Aspect ratios: 1.78:1

Number of discs: 1

Audio: DTS-HD Master Audio 5.1

Street date: 7/26/2011

Distributor: Criterion Collection

/content/films/4116/2.jpgSay what you will about the look of Life During Wartime, but Criterion's Blu-ray release of the film presents it flawlessly. Shot with the RED One camera, Solondz's film has overcooked color that's as in-your-face as his narrative style. The cinematographer-approved transfer completely captures that palette in a totally stable, crisply detailed and textured image. Working from a digital-audio master, Criterion delivers a lossless DTS-HD Master Audio 5.1 mix that perfectly recreates the theatrical audio. The mix doesn't have a ton of rear-channel activity, but dialogue is always crystal clear.

In the Criterion-exclusive audio piece "Ask Todd" (44:46, HD), director Todd Solondz answers twenty-six fan-submitted questions about Life During Wartime and his filmmaking.
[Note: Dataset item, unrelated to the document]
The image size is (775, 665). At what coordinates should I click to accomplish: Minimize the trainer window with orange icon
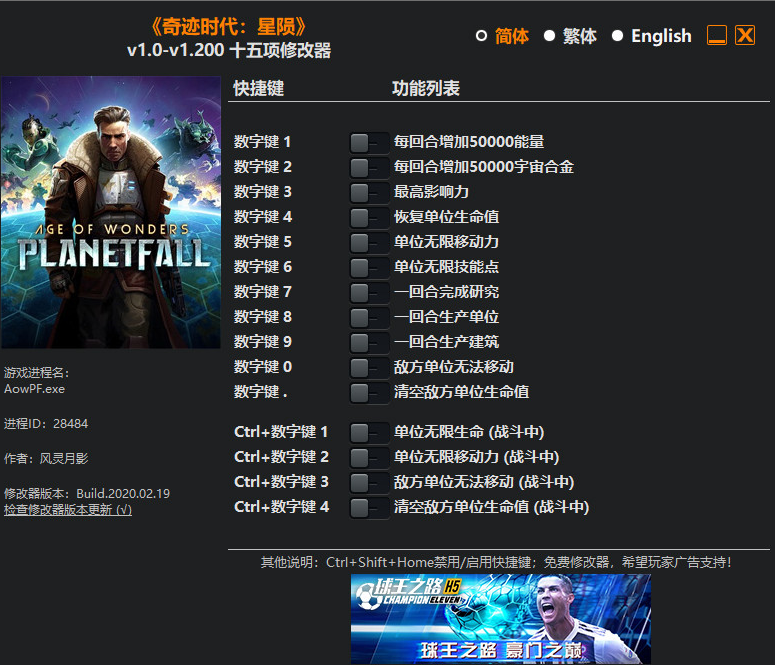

"Actor's Reflections" (29:54, HD) cuts together Criterion-exclusive 2011 video interviews with actors Ciarán Hinds, Shirley Henderson, Allison Janney, Michael Kenneth Williams, Michael Lerner, Paul Reubens, and Ally Sheedy.

Three Criterion-exclusive pieces with director of photography Ed Lachman include "On Life During Wartime" (10:52, HD), "Selected-scene Commentary" (9:51, HD) on six scenes), and "Five Questions" (7:11, HD).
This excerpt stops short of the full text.